> QUOTED PASSAGE
******************************
Morgan Shepherd began racing modified moonshine cars on weekends to earn extra money. His first Cup race was at Hickory Speedway in 1970. He didn't seriously run in the top series of NASCAR until 1977.
His Cup statistics show four wins and 168 top-10 finishes. Shepherd drove the No. 21 Citgo Ford for Wood Brothers Racing and the No. 15 Motorcraft Ford for Bud Moore along with other less known teams.
Shepherd always knew how to take care of his equipment and was respected in the garage area. His record in the NASCAR Nationwide series outshines his Cup performance when it comes to wins.
At the age of 69, he runs his faith-based Nationwide team and receives a lot of assistance with equipment from other owners. Because of his caring spirit, he attracts help from those in the racing community and plans to field a second car in 2011 for at least part of the season.
Jamie McMurray worked his way through the second and third tier of NASCAR and ran his first Cup race in 2002 when he substituted for an injured Sterling Marlin.
In 2003, McMurray was the NASCAR Winston Cup (Sprint Cup) Rookie of the Year. Since then, he has six wins and 92 top-10's to his credit.
His first win came in 2002, but he had inconsistent runs with a variety of teams. In 2005, McMurray asked to be released from a contract with Chip Ganassi who hesitated to release him but eventually did.
In 2010, McMurray returned to Earnhardt Ganassi Racing and a dream season that had him winning the Daytona 500, Brickyard 400 and the fall race at Charlotte.
McMurray will be driving his No. 1 Bass Pro Shops/McDonalds Chevrolet for several more years after signing a contract extension.
******************************
> SOURCE DATA
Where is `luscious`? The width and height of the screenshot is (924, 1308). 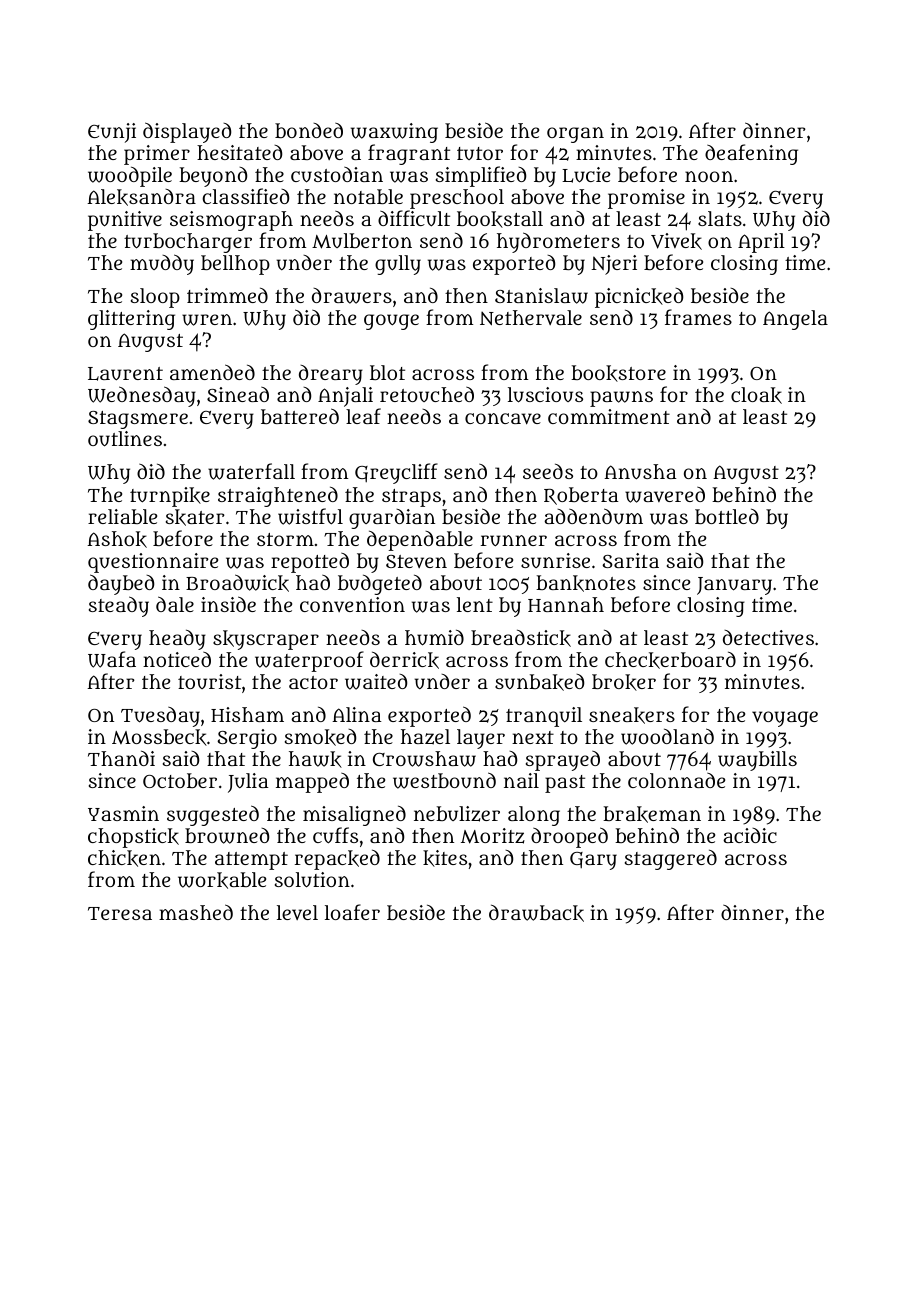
******************************
> STATED PROBLEM 1
Answer these questions from the NASCAR driver profiles.
(a) At which track did Morgan Shepherd run his first Cup race?
(b) Which driver did Jamie McMurray replace in his first Cup race?
(c) Which three races did McMurray win in 2010?
> STATED PROBLEM 2
Decide whether each statement agrees with the NASCAR driver profiles.
(a) Shepherd drove the No. 15 Motorcraft Ford for Bud Moore.
(b) Chip Ganassi released McMurray from his contract without hesitation.
(c) McMurray was Rookie of the Year in 2002.
> STATED PROBLEM 3
Write out the part of the NASCAR driver profiles from "In 2010, McMurray" up to and including "race at Charlotte.".

> COMPLETE OUTPUT 1
(a) Hickory Speedway
(b) Sterling Marlin, who was injured
(c) The Daytona 500, the Brickyard 400 and the fall race at Charlotte

> COMPLETE OUTPUT 2
(a) Yes: "the No. 15 Motorcraft Ford for Bud Moore"
(b) No: "Chip Ganassi who hesitated to release him but eventually did"
(c) No: "In 2003, McMurray was the NASCAR Winston Cup (Sprint Cup) Rookie of the Year."

> COMPLETE OUTPUT 3
In 2010, McMurray returned to Earnhardt Ganassi Racing and a dream season that had him winning the Daytona 500, Brickyard 400 and the fall race at Charlotte.